Reproduce each line from the records that holds "screenshot".

→ **Input data**:
________

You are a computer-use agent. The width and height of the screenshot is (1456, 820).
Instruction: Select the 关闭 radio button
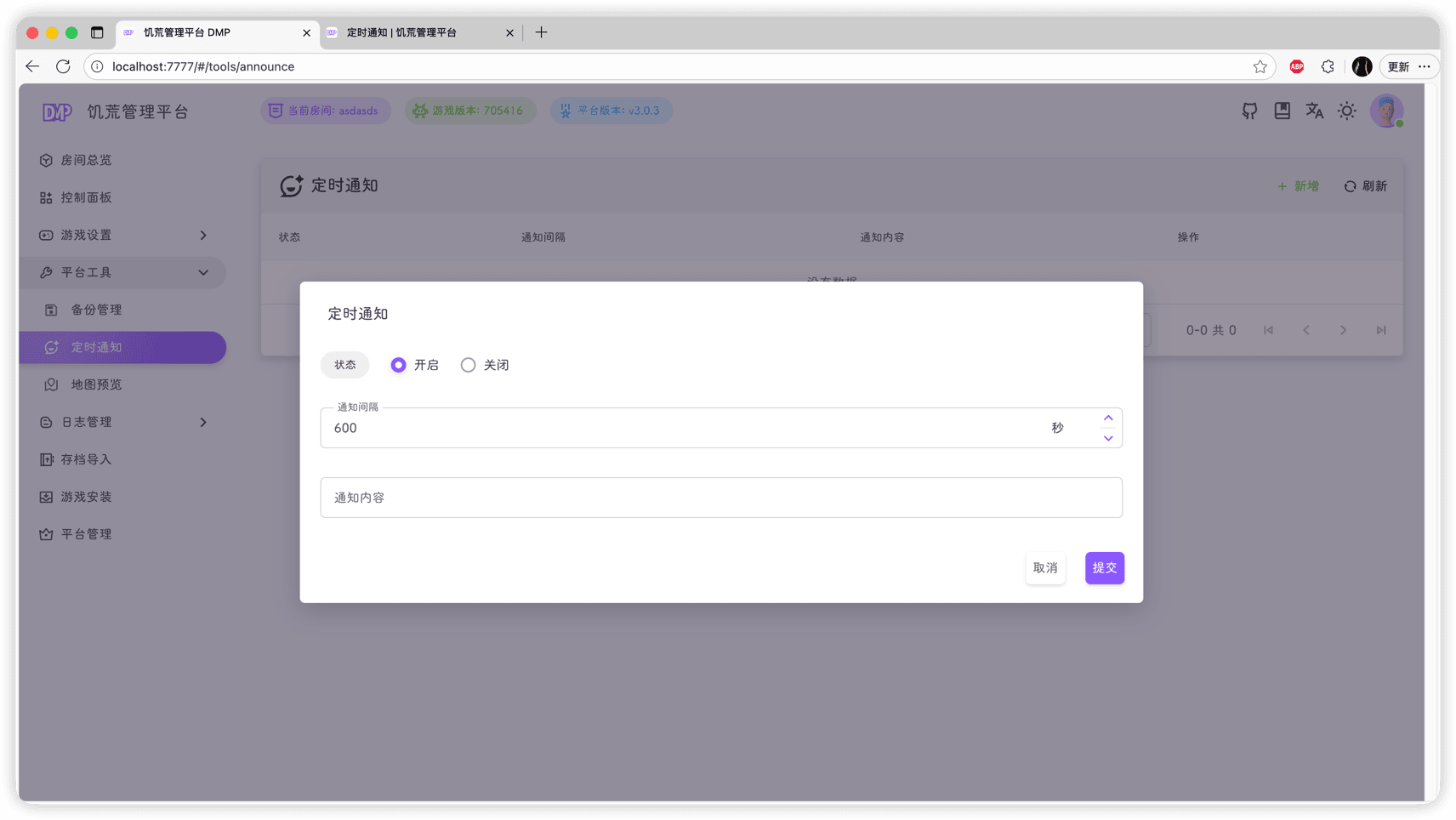click(x=468, y=364)
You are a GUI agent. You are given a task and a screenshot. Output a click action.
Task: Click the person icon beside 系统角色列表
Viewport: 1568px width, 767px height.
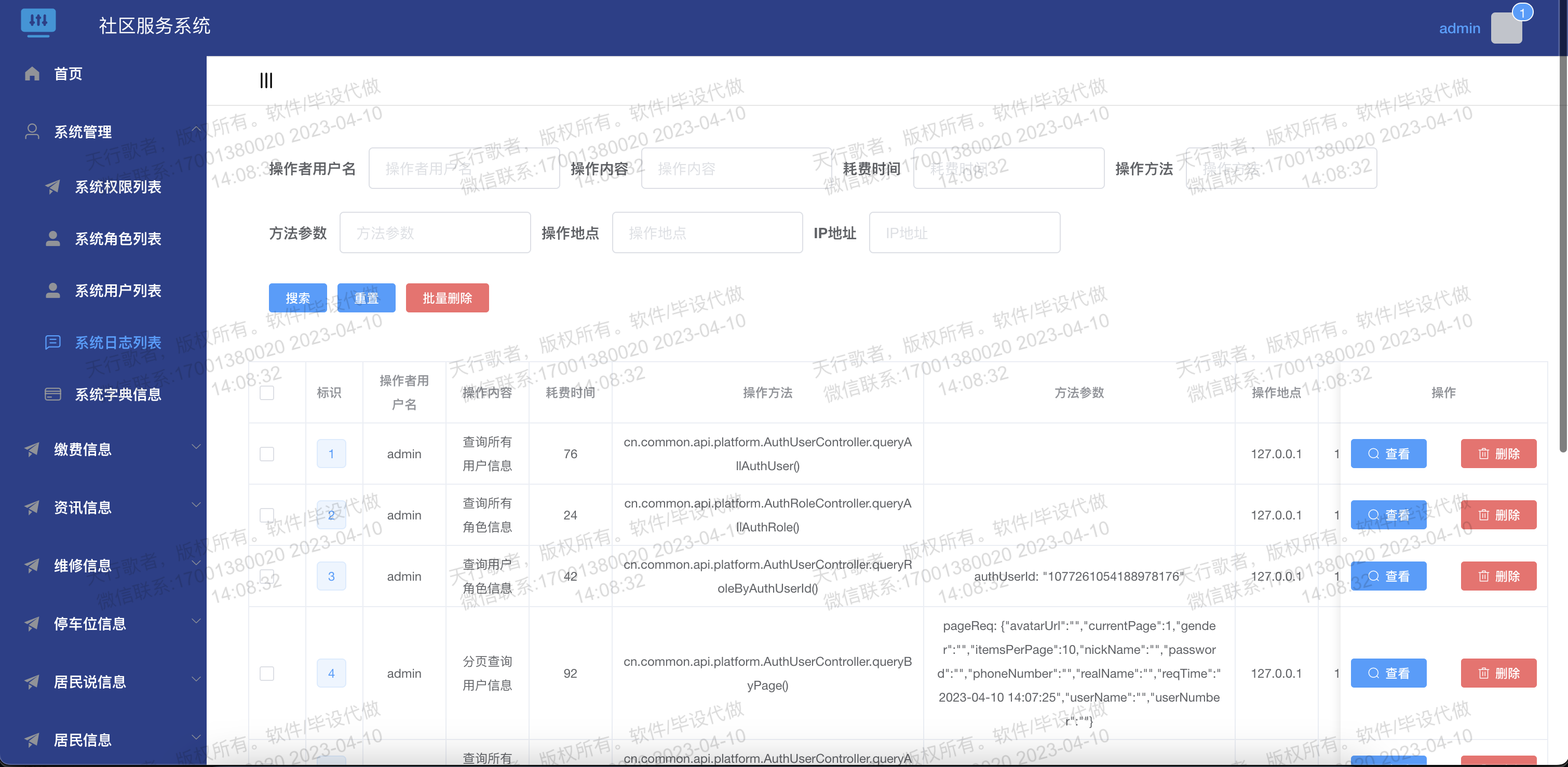[x=53, y=238]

________

→ **Solved problem**:
You are a computer-use agent. The width and height of the screenshot is (1456, 820).
You are a GUI agent. You are given a task and a screenshot. Output a click action.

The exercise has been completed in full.